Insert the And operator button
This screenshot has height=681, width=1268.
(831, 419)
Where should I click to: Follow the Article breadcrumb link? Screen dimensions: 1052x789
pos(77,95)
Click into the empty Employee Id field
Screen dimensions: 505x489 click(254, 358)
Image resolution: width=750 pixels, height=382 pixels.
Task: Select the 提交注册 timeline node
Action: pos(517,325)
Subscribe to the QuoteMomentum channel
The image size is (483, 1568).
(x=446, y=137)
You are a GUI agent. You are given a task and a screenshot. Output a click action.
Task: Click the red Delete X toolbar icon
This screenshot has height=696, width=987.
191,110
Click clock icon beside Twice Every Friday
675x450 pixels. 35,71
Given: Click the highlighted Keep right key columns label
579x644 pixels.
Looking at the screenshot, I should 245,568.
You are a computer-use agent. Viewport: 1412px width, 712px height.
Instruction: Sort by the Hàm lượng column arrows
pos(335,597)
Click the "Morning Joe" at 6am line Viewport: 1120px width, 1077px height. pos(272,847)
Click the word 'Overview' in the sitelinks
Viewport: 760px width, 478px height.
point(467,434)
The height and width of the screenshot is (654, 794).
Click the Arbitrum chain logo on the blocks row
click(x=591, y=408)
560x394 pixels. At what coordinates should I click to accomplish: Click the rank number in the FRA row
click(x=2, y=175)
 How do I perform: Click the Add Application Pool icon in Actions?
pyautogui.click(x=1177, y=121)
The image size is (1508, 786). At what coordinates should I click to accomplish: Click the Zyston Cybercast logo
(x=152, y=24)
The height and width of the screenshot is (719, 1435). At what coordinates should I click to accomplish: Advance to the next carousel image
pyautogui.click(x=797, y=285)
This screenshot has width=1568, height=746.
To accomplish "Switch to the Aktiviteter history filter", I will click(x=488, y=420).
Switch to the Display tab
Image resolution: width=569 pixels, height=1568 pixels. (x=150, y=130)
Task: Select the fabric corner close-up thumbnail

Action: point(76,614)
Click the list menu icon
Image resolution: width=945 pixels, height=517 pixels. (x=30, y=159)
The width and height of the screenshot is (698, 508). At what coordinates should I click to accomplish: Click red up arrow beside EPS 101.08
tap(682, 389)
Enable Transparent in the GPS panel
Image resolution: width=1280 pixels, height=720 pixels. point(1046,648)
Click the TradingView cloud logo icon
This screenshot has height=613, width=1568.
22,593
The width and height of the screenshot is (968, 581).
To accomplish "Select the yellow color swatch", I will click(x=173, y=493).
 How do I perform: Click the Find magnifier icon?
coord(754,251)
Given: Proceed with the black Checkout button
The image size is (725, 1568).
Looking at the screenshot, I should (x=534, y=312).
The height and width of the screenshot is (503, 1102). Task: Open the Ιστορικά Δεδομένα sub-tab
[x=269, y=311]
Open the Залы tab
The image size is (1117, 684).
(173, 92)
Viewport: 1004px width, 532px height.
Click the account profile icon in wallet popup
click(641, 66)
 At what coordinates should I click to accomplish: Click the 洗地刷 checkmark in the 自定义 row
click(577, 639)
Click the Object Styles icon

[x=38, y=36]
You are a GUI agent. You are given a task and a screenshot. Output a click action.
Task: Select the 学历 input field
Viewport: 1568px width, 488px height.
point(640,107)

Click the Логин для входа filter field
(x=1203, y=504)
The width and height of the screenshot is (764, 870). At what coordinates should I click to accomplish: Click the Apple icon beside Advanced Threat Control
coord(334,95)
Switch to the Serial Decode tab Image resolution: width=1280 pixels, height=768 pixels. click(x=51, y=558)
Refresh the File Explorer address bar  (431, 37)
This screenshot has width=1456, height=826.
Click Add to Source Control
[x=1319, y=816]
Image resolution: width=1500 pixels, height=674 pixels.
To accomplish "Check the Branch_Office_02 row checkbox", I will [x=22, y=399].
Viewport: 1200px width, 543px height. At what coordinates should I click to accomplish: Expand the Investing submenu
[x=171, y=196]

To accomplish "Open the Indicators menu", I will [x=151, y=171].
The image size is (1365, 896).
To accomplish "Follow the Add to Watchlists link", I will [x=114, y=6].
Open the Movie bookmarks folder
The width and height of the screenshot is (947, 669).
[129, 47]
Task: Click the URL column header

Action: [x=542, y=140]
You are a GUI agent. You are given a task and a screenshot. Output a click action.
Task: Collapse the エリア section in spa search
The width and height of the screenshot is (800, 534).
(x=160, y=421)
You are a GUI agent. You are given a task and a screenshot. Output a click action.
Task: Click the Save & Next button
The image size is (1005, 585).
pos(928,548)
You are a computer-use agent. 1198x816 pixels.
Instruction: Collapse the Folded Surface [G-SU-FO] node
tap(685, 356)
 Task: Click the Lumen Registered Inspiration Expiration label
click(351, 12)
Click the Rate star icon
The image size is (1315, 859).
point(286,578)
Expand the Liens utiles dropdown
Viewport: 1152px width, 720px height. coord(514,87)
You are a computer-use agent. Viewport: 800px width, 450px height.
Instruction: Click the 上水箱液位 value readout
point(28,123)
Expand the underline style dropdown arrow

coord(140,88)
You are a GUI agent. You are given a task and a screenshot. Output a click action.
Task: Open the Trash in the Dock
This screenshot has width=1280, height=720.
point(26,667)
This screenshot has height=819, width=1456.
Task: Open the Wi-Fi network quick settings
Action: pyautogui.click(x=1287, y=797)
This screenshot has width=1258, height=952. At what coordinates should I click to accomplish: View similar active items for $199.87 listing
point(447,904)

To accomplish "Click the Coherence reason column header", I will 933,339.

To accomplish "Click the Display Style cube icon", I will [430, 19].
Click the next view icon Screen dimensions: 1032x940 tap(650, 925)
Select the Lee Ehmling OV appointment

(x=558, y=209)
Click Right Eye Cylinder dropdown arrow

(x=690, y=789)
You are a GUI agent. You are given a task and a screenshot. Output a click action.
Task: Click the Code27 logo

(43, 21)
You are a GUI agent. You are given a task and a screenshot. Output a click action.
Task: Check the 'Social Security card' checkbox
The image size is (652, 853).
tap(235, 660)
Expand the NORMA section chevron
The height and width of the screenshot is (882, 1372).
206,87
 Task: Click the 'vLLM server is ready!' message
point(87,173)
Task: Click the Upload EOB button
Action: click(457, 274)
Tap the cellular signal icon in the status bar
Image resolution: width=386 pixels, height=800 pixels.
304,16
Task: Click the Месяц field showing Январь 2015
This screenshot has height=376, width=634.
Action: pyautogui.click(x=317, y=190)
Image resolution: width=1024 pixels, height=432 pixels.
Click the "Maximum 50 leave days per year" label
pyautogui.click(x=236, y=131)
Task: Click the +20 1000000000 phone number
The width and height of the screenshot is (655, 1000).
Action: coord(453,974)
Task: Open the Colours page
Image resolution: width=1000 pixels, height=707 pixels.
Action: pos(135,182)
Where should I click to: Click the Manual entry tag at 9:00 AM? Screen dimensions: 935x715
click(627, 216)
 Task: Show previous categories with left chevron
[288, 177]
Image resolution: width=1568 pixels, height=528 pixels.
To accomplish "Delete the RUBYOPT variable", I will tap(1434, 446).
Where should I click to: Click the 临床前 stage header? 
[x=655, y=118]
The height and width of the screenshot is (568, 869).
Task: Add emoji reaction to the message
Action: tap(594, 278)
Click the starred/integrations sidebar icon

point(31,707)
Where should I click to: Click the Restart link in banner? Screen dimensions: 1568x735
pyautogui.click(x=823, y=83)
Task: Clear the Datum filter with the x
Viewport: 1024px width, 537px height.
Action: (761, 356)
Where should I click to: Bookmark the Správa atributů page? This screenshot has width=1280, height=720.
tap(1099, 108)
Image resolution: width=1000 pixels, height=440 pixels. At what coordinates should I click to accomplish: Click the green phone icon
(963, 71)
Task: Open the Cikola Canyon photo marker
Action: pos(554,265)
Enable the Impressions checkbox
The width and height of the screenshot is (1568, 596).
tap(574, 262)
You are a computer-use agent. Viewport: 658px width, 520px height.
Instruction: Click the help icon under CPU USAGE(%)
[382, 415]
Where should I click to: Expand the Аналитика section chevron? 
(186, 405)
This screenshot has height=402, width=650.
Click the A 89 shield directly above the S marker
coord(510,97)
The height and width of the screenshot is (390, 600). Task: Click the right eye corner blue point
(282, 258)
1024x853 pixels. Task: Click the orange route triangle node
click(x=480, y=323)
=======
Run a filter over the data above and keep each line that contains the word "checkbox".

To accomplish "Check the Branch_Office_02 row checkbox", I will [x=22, y=399].
Task: Check the 'Social Security card' checkbox
Enable the Impressions checkbox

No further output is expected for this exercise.